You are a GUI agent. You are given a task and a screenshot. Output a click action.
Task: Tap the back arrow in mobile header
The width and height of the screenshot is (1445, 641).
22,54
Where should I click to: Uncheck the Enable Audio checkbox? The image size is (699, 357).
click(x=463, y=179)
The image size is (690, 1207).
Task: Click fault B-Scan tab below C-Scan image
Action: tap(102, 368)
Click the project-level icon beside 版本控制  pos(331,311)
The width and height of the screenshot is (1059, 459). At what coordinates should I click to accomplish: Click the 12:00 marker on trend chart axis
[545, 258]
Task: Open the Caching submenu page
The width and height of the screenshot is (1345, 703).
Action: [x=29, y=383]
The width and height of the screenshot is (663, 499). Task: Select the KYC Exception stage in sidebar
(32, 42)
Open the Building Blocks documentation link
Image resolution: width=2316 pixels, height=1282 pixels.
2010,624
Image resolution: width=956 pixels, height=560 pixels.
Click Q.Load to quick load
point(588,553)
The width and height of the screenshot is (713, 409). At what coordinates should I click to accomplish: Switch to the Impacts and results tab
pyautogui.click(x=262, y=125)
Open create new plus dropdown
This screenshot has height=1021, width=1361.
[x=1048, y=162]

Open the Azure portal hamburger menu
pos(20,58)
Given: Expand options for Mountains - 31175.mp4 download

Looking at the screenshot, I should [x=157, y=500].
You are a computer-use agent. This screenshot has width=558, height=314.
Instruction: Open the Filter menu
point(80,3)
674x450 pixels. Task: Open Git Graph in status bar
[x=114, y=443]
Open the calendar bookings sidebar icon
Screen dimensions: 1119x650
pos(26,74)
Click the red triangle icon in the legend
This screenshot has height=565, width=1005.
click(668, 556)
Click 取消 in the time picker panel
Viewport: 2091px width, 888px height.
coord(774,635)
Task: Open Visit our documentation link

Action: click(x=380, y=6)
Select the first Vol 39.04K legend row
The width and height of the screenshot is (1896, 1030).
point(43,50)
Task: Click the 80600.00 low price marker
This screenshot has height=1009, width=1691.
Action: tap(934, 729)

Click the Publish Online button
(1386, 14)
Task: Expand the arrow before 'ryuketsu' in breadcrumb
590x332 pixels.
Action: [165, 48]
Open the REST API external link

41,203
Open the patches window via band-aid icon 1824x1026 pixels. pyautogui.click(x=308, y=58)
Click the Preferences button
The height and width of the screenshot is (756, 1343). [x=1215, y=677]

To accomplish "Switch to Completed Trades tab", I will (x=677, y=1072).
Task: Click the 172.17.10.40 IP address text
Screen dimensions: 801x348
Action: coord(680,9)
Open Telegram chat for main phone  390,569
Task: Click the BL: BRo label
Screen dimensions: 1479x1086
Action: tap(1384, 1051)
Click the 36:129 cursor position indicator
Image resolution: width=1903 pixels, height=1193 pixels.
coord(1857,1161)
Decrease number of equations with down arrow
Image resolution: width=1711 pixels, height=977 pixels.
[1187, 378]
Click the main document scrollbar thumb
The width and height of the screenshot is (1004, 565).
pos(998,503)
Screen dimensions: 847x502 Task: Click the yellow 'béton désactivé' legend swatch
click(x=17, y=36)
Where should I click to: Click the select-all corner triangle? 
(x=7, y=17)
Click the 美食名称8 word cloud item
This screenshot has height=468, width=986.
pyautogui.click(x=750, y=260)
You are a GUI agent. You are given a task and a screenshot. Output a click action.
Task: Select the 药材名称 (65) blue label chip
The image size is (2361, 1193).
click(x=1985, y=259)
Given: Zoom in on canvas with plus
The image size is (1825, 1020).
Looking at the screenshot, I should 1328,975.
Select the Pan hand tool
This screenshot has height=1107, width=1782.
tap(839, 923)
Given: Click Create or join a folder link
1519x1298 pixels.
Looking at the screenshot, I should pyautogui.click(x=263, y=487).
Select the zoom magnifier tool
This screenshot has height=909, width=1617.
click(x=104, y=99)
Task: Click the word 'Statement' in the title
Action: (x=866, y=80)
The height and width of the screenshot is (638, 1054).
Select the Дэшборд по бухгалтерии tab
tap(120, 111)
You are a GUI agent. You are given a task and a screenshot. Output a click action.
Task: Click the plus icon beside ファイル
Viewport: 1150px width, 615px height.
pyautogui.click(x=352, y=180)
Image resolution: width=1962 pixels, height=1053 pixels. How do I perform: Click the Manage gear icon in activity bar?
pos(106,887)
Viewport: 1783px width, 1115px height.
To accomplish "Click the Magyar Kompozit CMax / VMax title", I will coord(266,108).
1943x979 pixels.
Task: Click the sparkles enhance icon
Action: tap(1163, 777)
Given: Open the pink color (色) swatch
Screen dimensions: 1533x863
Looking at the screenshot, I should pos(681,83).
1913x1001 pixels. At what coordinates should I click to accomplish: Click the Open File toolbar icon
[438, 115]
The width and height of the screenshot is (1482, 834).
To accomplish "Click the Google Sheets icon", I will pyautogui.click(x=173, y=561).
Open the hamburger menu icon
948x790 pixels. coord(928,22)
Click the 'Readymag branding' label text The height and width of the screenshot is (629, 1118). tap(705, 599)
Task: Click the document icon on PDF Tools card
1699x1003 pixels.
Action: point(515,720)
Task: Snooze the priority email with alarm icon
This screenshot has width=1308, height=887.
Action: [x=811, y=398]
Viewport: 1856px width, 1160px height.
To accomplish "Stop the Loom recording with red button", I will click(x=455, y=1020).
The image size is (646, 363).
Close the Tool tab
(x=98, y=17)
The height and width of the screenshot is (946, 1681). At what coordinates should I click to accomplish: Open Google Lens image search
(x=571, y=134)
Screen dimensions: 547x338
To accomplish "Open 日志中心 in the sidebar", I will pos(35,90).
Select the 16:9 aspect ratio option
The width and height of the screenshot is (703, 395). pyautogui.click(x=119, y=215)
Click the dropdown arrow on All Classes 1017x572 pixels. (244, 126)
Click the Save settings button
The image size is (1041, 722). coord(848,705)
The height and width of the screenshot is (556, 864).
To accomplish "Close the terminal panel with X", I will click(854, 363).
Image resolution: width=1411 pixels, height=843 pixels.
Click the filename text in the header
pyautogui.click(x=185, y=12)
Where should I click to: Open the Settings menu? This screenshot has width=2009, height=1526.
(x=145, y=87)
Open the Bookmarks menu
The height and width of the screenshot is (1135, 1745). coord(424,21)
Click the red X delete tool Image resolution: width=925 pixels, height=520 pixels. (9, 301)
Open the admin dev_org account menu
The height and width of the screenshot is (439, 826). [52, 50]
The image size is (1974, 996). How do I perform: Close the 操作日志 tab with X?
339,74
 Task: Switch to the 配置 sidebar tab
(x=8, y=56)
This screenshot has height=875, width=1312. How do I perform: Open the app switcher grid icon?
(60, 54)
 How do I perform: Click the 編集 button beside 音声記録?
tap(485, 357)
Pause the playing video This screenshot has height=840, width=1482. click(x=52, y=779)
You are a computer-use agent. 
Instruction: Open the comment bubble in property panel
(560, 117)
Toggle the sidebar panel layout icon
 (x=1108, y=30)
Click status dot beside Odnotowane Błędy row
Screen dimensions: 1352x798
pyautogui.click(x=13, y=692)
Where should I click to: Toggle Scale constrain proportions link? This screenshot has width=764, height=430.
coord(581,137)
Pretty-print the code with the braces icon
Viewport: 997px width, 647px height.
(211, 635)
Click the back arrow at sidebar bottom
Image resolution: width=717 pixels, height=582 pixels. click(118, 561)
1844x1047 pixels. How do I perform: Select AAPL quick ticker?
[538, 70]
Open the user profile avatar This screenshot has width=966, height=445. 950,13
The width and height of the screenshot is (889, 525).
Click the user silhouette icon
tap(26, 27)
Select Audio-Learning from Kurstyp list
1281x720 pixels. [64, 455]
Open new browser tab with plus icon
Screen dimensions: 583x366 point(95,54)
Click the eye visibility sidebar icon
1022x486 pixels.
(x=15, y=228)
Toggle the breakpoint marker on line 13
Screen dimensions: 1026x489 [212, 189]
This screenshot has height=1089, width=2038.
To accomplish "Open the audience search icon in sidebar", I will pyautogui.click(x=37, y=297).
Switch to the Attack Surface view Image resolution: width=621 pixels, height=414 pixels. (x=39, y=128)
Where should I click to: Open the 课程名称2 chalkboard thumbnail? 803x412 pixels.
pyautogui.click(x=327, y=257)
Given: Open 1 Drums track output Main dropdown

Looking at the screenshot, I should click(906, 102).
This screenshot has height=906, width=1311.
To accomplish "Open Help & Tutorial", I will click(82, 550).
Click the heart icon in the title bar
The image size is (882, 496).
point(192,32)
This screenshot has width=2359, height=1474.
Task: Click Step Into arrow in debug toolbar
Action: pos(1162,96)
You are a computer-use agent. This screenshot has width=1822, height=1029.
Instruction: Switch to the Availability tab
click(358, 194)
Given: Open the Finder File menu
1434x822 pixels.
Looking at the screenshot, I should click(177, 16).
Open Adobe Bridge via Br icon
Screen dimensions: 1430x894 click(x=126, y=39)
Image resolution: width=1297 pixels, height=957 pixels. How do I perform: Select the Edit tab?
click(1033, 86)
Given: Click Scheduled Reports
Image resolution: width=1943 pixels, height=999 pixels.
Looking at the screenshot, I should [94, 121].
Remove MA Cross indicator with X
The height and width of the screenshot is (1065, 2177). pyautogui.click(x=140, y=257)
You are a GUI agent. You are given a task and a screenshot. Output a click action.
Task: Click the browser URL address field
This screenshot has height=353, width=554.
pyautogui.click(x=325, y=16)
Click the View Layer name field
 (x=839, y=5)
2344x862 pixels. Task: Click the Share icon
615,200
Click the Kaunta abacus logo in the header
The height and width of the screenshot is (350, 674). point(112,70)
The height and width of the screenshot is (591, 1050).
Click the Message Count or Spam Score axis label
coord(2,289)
+++
#### [ASSIGNMENT]
Give only a number, namely how many lines in the entries above hold the word "address".

#### [ANSWER FOR THIS EXERCISE]
2